General characteristics
- Type: Lake freighter
- Tonnage: 728 gross tons
- Length: Originally 300 feet (91 m), later extended to 373 feet (114 m)
- Beam: 41 feet
- Depth of hold: 21 feet
- Capacity: 3,166 tons (gross), 2,258 tons (net)
- Notes: The ship contained the first electric searchlight ever used on America's inland lakes.

= Sevona =

Steel-hulled lake freighter that sank in Lake Superior

Sevona was a steel-hulled lake freighter that sank in Lake Superior off the coast of Sand Island in Bayfield County, Wisconsin, United States. The wreckage site was added to the National Register of Historic Places in 1993.

==History==
Sevona, originally named Emily P. Weed, was launched in 1890. She was renamed Sevona in 1897.

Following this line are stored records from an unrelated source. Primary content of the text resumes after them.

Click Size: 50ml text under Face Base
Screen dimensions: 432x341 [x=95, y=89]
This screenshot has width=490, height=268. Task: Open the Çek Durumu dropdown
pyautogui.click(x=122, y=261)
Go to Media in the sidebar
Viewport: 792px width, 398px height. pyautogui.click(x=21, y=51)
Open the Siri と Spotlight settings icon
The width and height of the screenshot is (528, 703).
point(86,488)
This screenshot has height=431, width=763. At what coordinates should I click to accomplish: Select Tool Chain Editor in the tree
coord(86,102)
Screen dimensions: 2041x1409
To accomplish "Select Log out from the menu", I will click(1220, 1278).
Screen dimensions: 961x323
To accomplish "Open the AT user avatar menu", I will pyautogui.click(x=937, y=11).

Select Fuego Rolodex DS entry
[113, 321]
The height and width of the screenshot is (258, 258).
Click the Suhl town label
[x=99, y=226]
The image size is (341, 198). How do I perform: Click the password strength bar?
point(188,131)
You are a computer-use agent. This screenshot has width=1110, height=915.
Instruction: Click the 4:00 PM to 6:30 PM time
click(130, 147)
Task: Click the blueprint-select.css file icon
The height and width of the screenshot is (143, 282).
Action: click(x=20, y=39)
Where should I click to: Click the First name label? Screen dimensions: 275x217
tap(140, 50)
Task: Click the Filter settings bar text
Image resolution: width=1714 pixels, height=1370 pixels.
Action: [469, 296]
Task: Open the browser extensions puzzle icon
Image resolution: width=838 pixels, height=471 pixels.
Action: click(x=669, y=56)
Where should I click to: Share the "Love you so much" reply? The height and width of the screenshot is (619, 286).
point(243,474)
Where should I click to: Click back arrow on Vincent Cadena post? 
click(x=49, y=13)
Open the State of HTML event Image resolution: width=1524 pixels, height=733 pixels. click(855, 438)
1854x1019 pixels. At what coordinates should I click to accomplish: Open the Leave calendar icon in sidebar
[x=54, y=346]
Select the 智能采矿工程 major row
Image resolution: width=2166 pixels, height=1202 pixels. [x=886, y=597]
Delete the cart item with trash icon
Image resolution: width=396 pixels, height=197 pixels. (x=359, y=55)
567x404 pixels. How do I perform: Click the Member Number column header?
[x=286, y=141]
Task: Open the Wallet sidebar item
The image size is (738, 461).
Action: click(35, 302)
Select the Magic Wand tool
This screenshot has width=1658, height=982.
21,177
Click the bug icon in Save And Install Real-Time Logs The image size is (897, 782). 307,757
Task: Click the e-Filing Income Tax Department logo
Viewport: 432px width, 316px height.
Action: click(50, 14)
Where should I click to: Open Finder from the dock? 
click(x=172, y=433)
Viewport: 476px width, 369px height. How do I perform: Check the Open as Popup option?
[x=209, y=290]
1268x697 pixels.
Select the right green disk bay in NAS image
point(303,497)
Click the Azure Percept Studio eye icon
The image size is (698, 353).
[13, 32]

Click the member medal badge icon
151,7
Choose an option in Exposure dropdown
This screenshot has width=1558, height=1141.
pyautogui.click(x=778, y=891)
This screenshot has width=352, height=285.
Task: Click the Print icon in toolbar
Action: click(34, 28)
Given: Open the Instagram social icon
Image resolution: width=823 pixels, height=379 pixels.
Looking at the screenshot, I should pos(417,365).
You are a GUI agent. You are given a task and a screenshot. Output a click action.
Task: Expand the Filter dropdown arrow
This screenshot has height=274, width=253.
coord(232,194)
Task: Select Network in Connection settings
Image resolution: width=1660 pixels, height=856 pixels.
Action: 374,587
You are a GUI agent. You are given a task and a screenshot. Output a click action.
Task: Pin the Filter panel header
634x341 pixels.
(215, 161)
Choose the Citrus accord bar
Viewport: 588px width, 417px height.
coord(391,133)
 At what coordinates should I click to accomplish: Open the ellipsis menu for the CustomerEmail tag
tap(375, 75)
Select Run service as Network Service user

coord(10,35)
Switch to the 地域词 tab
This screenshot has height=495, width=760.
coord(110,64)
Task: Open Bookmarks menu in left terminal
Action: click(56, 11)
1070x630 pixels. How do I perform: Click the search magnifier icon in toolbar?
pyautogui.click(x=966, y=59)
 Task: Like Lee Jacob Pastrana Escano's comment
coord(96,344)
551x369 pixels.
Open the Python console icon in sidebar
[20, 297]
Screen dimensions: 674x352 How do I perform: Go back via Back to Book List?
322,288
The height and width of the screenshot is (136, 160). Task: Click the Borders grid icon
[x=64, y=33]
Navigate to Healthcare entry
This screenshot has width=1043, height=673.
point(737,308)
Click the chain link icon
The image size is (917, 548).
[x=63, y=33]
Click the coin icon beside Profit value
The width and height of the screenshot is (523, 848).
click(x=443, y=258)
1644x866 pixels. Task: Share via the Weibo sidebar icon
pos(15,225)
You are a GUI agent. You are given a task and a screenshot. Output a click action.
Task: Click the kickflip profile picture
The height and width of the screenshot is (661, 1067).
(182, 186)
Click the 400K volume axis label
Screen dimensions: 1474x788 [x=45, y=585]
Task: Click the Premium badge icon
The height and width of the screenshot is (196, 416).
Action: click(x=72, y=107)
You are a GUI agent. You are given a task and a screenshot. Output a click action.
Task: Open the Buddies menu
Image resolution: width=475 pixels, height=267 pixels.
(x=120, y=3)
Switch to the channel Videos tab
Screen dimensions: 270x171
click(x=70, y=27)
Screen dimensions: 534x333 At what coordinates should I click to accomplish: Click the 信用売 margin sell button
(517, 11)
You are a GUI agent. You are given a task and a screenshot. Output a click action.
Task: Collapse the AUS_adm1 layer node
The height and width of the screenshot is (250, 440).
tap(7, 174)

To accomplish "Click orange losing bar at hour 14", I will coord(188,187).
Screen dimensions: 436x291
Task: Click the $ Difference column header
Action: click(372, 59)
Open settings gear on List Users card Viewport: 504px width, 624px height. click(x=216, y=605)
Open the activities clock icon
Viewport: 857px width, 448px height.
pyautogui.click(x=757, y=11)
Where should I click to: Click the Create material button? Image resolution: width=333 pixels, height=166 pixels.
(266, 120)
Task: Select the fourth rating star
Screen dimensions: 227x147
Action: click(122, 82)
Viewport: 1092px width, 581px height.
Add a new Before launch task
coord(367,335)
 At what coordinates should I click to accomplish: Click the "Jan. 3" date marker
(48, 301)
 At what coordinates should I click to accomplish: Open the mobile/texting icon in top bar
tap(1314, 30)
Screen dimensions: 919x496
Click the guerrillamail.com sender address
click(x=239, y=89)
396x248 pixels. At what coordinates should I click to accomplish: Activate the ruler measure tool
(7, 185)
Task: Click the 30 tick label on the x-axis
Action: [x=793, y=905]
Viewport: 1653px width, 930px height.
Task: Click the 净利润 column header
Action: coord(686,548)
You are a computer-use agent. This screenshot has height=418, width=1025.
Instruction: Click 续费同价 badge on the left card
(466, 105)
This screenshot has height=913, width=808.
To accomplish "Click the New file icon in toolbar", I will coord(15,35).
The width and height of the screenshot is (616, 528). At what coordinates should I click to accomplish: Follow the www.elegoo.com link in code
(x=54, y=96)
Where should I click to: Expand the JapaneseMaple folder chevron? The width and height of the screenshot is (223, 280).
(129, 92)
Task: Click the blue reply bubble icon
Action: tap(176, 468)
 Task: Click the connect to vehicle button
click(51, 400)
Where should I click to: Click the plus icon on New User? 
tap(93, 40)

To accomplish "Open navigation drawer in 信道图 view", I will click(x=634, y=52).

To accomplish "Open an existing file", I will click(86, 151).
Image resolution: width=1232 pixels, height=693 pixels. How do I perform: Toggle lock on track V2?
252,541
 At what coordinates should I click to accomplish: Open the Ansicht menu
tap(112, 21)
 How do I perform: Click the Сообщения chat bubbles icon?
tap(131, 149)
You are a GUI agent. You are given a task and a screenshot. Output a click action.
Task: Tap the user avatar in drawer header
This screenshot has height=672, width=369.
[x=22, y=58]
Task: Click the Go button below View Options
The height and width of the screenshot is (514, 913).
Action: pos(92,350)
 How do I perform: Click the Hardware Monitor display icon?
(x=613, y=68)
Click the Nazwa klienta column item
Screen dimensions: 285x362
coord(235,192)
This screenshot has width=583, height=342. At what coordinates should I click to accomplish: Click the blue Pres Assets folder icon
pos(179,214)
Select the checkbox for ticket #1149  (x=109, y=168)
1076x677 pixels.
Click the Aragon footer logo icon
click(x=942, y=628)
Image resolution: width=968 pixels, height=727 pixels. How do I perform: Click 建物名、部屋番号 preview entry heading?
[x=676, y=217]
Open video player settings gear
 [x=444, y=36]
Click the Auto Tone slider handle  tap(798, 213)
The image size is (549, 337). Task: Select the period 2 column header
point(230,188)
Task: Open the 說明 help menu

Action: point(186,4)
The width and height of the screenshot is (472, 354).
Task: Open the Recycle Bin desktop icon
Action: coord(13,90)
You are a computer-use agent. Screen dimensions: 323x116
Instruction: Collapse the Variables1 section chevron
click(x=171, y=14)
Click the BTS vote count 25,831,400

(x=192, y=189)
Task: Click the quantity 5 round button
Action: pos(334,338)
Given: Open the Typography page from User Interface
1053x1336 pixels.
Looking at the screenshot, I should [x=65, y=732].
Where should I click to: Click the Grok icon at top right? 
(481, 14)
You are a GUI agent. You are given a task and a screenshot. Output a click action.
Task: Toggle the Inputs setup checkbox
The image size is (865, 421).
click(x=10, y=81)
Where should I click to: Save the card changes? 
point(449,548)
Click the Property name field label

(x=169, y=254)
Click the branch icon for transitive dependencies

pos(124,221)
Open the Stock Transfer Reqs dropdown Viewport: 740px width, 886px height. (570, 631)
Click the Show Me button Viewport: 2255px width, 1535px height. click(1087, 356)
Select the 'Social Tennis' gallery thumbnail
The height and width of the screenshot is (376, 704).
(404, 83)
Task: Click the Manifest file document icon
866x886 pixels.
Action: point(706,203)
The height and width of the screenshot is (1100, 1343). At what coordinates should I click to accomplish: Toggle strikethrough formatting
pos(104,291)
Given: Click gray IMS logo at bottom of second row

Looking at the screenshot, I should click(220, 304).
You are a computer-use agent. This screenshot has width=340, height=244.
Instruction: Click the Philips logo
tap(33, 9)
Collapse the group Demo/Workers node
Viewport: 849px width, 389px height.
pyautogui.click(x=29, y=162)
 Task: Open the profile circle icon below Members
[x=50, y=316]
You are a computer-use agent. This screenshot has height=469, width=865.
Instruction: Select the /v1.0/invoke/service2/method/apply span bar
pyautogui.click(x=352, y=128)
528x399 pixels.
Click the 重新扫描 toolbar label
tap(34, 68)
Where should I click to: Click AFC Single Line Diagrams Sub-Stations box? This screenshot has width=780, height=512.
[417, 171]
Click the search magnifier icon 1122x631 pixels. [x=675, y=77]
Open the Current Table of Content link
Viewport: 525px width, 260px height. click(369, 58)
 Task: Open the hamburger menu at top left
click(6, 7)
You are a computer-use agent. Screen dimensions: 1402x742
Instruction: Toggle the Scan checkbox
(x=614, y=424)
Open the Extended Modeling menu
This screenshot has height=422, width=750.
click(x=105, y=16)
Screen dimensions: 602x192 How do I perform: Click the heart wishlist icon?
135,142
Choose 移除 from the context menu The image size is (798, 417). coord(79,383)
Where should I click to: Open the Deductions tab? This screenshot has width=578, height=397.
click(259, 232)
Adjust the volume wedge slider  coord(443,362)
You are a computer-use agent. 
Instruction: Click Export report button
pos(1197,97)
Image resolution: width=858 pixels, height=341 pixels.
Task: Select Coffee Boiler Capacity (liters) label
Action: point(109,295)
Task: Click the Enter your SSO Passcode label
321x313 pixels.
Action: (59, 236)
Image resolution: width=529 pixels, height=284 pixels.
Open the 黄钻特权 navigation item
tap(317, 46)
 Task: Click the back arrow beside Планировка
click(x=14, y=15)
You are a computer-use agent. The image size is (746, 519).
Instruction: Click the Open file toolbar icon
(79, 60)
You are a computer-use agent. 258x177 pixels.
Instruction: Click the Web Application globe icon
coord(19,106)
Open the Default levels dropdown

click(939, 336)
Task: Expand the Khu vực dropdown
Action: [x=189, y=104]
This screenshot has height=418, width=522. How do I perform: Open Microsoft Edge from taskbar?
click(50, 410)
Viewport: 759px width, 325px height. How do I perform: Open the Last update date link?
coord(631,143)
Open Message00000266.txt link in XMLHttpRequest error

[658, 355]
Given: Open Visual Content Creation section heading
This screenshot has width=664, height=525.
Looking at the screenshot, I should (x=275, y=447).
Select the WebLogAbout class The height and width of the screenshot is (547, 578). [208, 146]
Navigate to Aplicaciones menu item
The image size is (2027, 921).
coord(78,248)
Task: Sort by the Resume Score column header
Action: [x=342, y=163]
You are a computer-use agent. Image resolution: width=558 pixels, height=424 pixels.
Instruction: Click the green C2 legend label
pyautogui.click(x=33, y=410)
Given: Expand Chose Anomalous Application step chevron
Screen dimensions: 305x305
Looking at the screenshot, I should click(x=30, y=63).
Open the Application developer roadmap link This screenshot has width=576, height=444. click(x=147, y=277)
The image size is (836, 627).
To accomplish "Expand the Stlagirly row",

On September 1, 1905, Sevona left Allouez, Wisconsin, bound for Erie, Pennsylvania, with a cargo of iron ore and a crew of twenty men and four women. Later that night, an unexpected storm hit the area. By midnight, the wind had reached gale-force strength. At around 6:00 a.m. on September 2, Sevona ran aground on a shoal and broke in half. No other vessel was in the area to aid Sevona, so crew members on the stern section of the ship boarded the lifeboats. Crew members on the bow section, separated from the lifeboats, were forced to construct a raft out of hatch covers and doors. All crew members on the makeshift raft later lost their lives in the storm. Three other vessels, including the schooner-barge Pretoria, were lost in the storm.

In 1909, the United States Army Corps of Engineers, who were concerned about navigation hazards posed by the wreck of Sevona, blew it up with dynamite. Several parts of the ship were recovered and brought to shore following the explosion, but what was left became a popular site for scuba diving. The wreck site is managed jointly by the Wisconsin Historical Society, the Apostle Islands National Lakeshore, and the Wisconsin Department of Natural Resources.

Sam Fifield, a former Lieutenant governor of Wisconsin, had a summer resort on Sand Island, and salvaged some of the wreckage of Sevona. With this material, he built a house on Sand Island, and named it the Sevona Memorial Cottage. The house still stands today, and has undergone some preservation work over the years.